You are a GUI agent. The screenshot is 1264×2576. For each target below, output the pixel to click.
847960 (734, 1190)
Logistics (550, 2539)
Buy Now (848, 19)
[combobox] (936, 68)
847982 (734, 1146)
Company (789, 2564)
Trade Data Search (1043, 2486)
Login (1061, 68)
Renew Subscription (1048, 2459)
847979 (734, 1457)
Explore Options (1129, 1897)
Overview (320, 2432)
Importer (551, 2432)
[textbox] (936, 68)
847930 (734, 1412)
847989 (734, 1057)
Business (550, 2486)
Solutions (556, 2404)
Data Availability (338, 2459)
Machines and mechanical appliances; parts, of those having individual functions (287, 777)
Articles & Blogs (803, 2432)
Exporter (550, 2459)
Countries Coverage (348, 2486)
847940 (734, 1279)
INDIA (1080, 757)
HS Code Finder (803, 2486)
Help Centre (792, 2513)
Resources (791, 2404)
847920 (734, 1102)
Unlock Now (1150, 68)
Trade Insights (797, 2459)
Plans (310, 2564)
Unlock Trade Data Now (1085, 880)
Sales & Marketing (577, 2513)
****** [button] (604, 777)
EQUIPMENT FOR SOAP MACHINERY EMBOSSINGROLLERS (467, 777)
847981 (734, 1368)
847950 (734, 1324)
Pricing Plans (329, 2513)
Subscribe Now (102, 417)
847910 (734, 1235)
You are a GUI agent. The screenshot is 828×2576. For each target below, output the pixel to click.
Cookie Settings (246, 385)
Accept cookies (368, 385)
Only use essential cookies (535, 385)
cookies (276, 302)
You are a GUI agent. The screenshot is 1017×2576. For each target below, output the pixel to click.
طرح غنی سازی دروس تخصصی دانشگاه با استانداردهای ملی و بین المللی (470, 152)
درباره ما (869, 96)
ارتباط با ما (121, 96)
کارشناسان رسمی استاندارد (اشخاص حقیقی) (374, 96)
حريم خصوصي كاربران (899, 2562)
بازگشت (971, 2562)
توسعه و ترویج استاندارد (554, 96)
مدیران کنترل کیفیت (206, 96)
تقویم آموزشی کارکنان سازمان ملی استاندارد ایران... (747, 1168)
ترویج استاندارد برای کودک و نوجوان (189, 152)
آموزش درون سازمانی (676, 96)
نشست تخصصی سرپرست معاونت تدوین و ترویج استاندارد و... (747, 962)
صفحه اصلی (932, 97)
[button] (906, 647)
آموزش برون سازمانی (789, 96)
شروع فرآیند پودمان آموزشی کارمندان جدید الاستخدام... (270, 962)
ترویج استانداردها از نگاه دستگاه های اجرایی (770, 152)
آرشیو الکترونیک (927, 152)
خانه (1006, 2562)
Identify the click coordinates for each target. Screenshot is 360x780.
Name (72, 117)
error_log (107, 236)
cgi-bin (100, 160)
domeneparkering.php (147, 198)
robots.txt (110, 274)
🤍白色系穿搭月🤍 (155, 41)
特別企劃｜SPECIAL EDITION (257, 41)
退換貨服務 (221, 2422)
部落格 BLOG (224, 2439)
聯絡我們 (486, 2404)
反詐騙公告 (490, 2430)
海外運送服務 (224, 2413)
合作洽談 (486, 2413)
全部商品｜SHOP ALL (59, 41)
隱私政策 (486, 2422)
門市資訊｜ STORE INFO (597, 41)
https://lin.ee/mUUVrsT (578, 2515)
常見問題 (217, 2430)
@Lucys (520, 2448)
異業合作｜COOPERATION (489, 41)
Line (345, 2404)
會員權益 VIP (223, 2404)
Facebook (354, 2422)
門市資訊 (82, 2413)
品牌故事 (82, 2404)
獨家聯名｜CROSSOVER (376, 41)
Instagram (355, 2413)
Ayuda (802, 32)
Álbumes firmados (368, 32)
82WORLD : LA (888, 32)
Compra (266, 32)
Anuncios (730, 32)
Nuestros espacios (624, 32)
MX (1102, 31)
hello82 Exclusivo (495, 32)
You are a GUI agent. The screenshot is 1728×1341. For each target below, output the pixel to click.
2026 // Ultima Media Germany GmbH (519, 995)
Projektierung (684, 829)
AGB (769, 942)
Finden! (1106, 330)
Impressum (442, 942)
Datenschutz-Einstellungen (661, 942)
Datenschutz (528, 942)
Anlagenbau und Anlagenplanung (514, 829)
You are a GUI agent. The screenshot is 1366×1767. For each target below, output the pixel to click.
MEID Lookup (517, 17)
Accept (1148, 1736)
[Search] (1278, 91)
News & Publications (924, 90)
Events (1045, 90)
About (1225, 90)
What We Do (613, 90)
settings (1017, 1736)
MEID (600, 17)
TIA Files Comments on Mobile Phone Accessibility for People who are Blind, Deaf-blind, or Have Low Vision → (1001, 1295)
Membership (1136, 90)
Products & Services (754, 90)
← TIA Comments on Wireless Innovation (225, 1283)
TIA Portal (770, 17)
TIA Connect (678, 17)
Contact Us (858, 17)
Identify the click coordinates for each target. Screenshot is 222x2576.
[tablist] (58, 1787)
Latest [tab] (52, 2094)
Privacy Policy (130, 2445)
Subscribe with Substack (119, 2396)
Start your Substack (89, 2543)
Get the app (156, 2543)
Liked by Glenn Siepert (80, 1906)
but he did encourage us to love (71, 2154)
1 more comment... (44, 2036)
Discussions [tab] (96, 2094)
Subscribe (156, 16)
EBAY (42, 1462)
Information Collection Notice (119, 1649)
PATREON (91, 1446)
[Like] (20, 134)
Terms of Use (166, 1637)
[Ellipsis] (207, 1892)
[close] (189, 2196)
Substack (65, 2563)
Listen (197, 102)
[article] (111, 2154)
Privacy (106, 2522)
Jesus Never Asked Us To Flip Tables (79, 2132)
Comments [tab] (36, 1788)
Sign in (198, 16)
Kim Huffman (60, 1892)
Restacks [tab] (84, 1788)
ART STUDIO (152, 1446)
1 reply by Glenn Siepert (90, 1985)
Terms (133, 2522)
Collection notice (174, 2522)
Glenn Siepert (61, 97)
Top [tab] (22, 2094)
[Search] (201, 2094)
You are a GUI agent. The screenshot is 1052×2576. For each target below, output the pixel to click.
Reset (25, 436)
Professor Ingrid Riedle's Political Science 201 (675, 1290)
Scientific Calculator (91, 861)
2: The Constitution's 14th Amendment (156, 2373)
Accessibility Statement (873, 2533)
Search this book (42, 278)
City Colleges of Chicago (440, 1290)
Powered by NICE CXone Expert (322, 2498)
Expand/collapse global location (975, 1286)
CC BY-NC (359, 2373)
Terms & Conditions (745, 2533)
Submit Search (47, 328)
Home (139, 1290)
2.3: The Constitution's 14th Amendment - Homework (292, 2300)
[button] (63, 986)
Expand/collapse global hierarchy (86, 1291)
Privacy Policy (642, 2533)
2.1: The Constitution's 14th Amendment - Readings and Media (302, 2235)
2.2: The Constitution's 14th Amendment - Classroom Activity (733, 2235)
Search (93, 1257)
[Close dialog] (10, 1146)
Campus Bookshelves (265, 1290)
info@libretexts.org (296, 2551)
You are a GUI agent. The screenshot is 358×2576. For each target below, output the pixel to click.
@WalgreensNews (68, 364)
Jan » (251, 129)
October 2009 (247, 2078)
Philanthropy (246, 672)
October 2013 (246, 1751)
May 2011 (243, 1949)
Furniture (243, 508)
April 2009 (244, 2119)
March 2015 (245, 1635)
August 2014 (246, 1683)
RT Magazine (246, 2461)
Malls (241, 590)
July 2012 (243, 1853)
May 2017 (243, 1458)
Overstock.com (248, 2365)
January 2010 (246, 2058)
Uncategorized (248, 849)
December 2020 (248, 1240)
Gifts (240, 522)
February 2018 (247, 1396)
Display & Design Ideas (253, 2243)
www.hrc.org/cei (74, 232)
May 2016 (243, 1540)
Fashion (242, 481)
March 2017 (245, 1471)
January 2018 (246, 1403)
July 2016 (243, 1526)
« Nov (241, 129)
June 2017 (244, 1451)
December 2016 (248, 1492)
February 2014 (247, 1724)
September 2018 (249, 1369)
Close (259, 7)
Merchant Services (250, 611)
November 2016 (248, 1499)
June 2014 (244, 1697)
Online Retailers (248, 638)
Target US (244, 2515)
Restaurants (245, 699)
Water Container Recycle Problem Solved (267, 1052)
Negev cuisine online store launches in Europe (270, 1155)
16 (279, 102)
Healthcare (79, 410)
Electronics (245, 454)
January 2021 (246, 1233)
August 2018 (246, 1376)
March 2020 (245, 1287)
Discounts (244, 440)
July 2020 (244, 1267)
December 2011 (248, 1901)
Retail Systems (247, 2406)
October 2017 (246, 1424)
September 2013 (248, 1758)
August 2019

■ ■ ■ ■

- _Problem statement_
Would you report every line of the entries above containing the word "October"?

- _Reply_
October 2009 (247, 2078)
October 2013 (246, 1751)
October 2017 (246, 1424)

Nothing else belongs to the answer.